▼
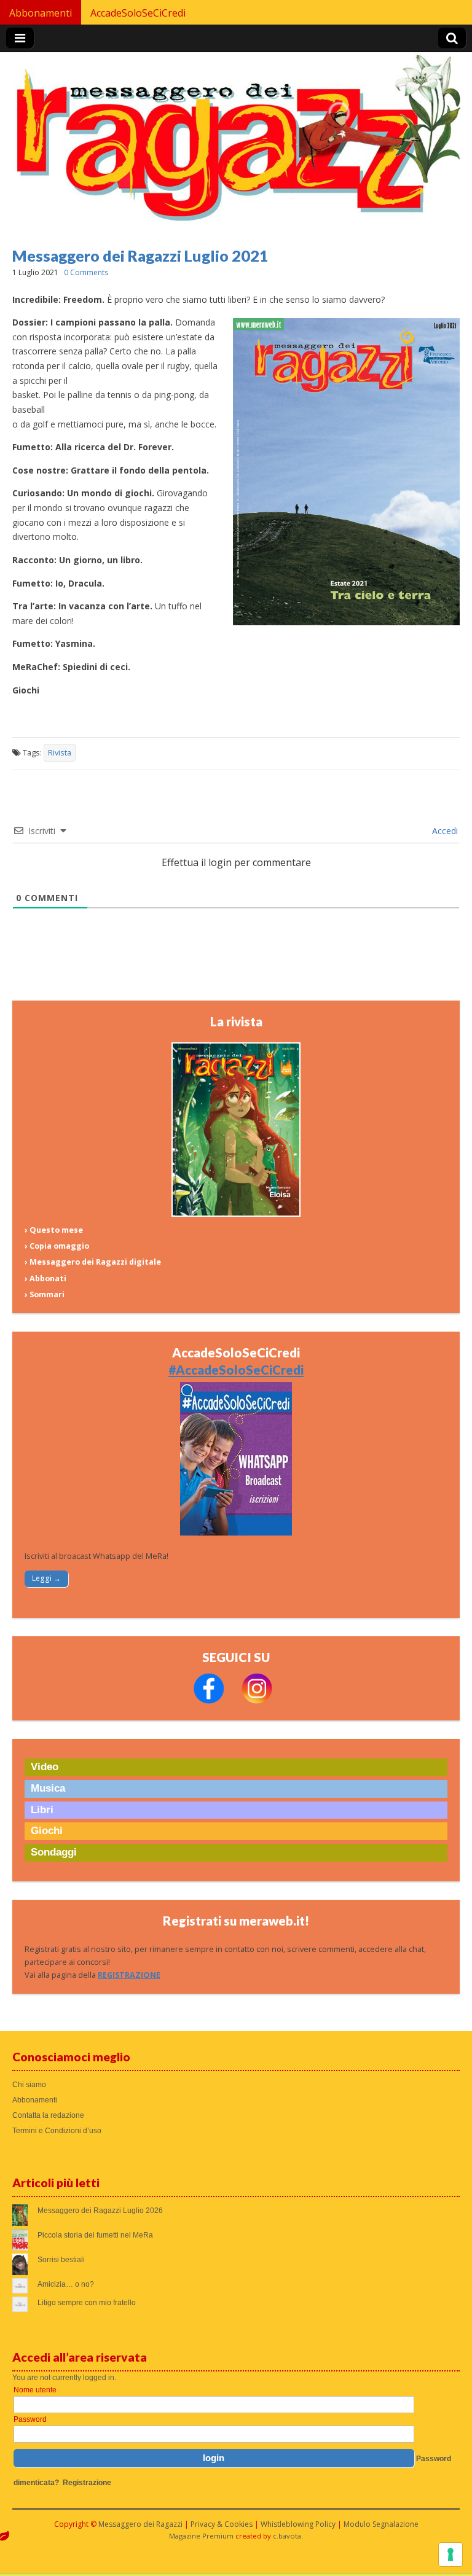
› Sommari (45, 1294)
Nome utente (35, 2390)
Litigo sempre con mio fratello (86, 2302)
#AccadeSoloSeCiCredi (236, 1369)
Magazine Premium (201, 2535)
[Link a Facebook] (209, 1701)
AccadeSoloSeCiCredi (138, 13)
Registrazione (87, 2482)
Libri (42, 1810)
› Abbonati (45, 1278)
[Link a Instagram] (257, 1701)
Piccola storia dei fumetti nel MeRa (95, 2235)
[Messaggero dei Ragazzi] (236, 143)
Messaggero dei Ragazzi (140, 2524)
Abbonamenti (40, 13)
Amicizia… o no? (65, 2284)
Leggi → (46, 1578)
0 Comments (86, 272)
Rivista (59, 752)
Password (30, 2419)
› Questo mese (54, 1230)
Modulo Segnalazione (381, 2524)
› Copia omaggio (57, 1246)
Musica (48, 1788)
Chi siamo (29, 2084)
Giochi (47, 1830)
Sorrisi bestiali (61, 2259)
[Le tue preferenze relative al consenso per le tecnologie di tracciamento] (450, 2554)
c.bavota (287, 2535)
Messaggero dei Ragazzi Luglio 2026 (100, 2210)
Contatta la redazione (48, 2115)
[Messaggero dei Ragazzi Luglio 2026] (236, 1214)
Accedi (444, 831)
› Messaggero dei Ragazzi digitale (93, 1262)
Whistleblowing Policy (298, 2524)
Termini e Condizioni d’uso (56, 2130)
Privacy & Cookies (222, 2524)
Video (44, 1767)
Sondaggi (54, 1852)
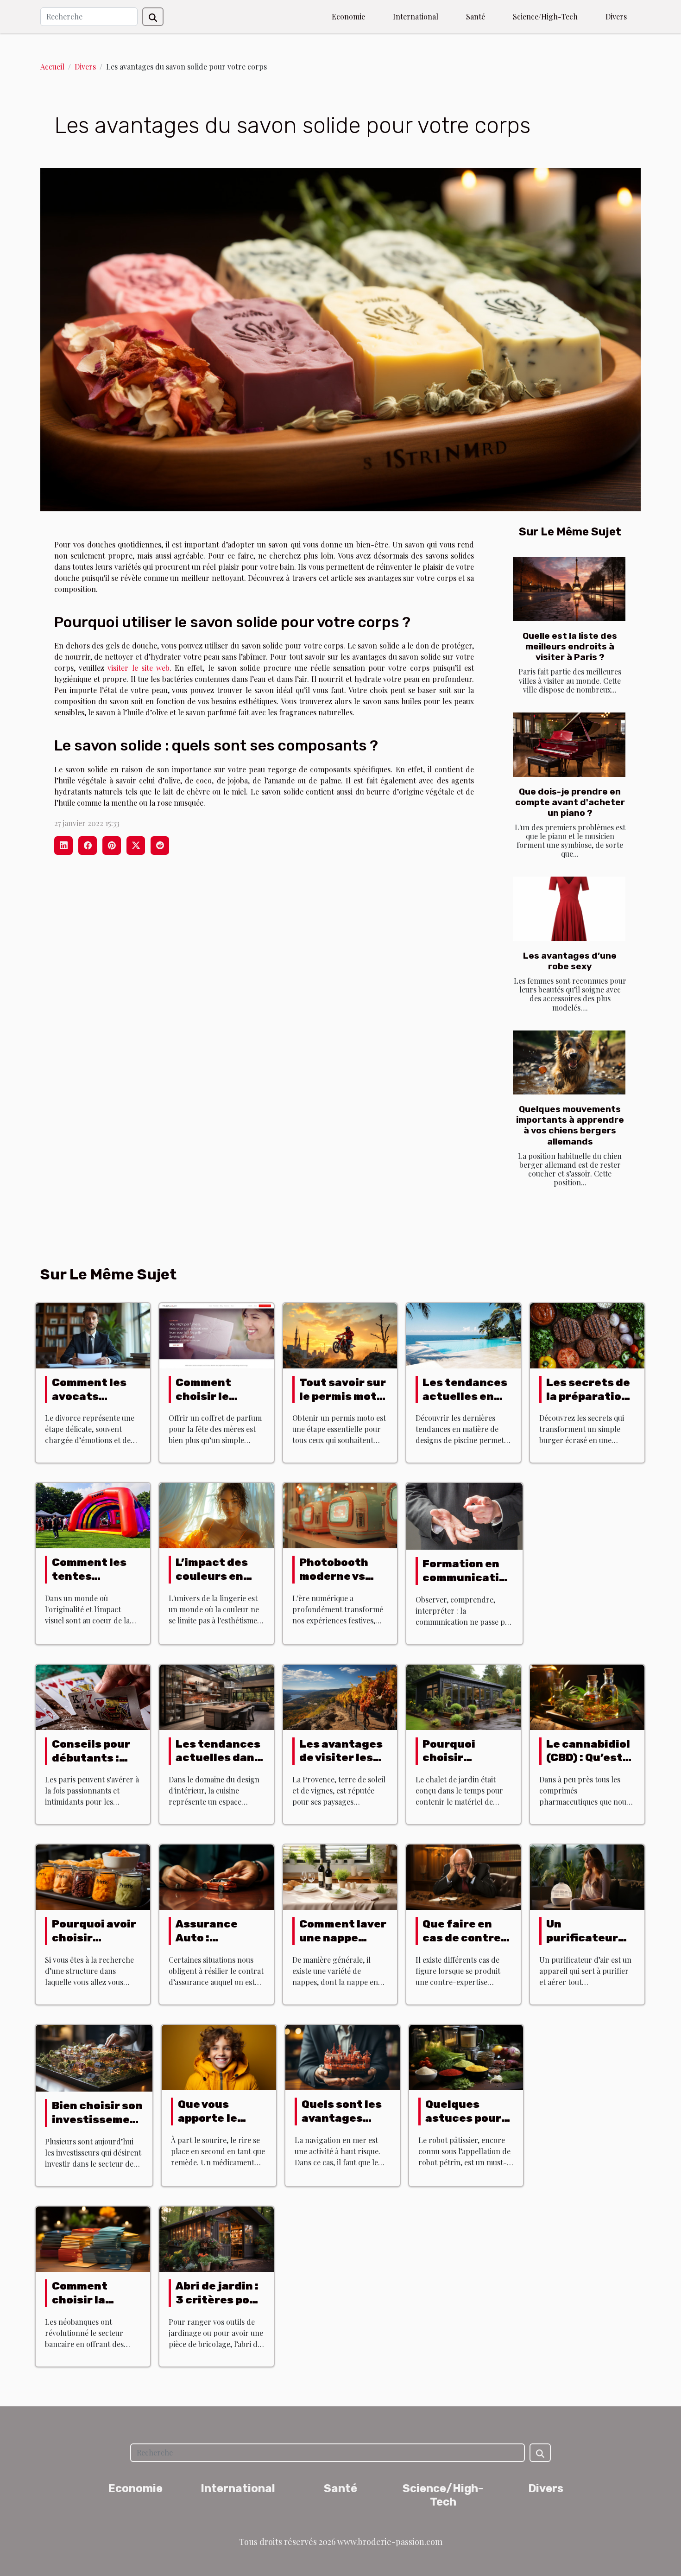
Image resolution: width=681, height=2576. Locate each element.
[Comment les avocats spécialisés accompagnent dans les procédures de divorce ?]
▲
- Work instructions -
Wherever "Ragazzi" appears in the listing, report the line it is on.

- Response to this task -
[Messaggero dei Ragazzi] (236, 143)
Messaggero dei Ragazzi (140, 2524)
Messaggero dei Ragazzi Luglio 2026 (100, 2210)
[Messaggero dei Ragazzi Luglio 2026] (236, 1214)
› Messaggero dei Ragazzi digitale (93, 1262)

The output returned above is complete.